[Collected data]

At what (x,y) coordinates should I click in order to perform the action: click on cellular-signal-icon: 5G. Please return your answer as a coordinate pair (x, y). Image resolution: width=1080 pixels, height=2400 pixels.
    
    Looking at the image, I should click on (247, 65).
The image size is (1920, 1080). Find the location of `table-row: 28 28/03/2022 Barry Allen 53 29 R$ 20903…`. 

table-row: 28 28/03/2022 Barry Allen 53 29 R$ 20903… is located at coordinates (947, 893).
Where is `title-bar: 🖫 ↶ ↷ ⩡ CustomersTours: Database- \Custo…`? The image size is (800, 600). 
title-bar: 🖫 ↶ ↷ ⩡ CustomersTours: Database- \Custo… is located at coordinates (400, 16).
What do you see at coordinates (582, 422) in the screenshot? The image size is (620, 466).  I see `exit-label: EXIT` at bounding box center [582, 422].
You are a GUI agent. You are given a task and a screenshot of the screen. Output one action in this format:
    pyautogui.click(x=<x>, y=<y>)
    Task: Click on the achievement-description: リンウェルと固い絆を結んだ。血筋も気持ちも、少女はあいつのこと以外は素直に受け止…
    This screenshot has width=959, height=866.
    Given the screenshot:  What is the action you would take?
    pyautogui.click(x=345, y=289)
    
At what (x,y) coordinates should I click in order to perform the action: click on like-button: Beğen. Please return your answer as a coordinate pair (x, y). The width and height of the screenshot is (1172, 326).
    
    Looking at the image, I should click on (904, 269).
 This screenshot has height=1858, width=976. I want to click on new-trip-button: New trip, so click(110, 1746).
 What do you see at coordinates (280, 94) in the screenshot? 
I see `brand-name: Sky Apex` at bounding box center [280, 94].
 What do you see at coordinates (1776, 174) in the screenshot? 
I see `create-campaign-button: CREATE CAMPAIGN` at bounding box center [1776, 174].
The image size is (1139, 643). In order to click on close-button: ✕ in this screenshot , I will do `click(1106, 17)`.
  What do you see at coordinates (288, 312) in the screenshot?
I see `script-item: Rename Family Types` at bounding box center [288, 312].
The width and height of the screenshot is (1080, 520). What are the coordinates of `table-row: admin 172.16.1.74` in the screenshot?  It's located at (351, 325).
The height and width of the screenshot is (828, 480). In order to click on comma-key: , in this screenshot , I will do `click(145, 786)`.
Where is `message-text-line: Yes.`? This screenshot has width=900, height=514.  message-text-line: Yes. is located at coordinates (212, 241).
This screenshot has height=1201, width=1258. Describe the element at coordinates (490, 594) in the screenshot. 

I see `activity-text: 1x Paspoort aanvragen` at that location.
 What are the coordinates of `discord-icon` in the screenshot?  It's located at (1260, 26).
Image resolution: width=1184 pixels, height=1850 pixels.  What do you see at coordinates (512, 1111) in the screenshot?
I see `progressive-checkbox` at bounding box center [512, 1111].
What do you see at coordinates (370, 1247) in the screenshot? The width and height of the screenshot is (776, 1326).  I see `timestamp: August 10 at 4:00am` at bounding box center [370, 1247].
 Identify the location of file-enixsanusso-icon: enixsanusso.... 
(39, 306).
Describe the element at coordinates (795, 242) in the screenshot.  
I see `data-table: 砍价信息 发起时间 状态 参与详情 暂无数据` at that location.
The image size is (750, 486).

## What is being asked:
Render the data above as a JSON list of strings, one string per line, omitting blank lines.

## Task output:
[
  "At what (x,y) coordinates should I click in order to perform the action: click on cellular-signal-icon: 5G. Please return your answer as a coordinate pair (x, y). Image resolution: width=1080 pixels, height=2400 pixels.",
  "    Looking at the image, I should click on (247, 65).",
  "The image size is (1920, 1080). Find the location of `table-row: 28 28/03/2022 Barry Allen 53 29 R$ 20903…`. ",
  "table-row: 28 28/03/2022 Barry Allen 53 29 R$ 20903… is located at coordinates (947, 893).",
  "Where is `title-bar: 🖫 ↶ ↷ ⩡ CustomersTours: Database- \\Custo…`? The image size is (800, 600). ",
  "title-bar: 🖫 ↶ ↷ ⩡ CustomersTours: Database- \\Custo… is located at coordinates (400, 16).",
  "What do you see at coordinates (582, 422) in the screenshot? The image size is (620, 466).  I see `exit-label: EXIT` at bounding box center [582, 422].",
  "You are a GUI agent. You are given a task and a screenshot of the screen. Output one action in this format:",
  "    pyautogui.click(x=<x>, y=<y>)",
  "    Task: Click on the achievement-description: リンウェルと固い絆を結んだ。血筋も気持ちも、少女はあいつのこと以外は素直に受け止…",
  "    This screenshot has width=959, height=866.",
  "    Given the screenshot:  What is the action you would take?",
  "    pyautogui.click(x=345, y=289)",
  "At what (x,y) coordinates should I click in order to perform the action: click on like-button: Beğen. Please return your answer as a coordinate pair (x, y). The width and height of the screenshot is (1172, 326).",
  "    Looking at the image, I should click on (904, 269).",
  " This screenshot has height=1858, width=976. I want to click on new-trip-button: New trip, so click(110, 1746).",
  " What do you see at coordinates (280, 94) in the screenshot? ",
  "I see `brand-name: Sky Apex` at bounding box center [280, 94].",
  " What do you see at coordinates (1776, 174) in the screenshot? ",
  "I see `create-campaign-button: CREATE CAMPAIGN` at bounding box center [1776, 174].",
  "The image size is (1139, 643). In order to click on close-button: ✕ in this screenshot , I will do `click(1106, 17)`.",
  "  What do you see at coordinates (288, 312) in the screenshot?",
  "I see `script-item: Rename Family Types` at bounding box center [288, 312].",
  "The width and height of the screenshot is (1080, 520). What are the coordinates of `table-row: admin 172.16.1.74` in the screenshot?  It's located at (351, 325).",
  "The height and width of the screenshot is (828, 480). In order to click on comma-key: , in this screenshot , I will do `click(145, 786)`.",
  "Where is `message-text-line: Yes.`? This screenshot has width=900, height=514.  message-text-line: Yes. is located at coordinates (212, 241).",
  "This screenshot has height=1201, width=1258. Describe the element at coordinates (490, 594) in the screenshot. ",
  "I see `activity-text: 1x Paspoort aanvragen` at that location.",
  " What are the coordinates of `discord-icon` in the screenshot?  It's located at (1260, 26).",
  "Image resolution: width=1184 pixels, height=1850 pixels.  What do you see at coordinates (512, 1111) in the screenshot?",
  "I see `progressive-checkbox` at bounding box center [512, 1111].",
  "What do you see at coordinates (370, 1247) in the screenshot? The width and height of the screenshot is (776, 1326).  I see `timestamp: August 10 at 4:00am` at bounding box center [370, 1247].",
  " Identify the location of file-enixsanusso-icon: enixsanusso.... ",
  "(39, 306).",
  "Describe the element at coordinates (795, 242) in the screenshot.  ",
  "I see `data-table: 砍价信息 发起时间 状态 参与详情 暂无数据` at that location.",
  "The image size is (750, 486)."
]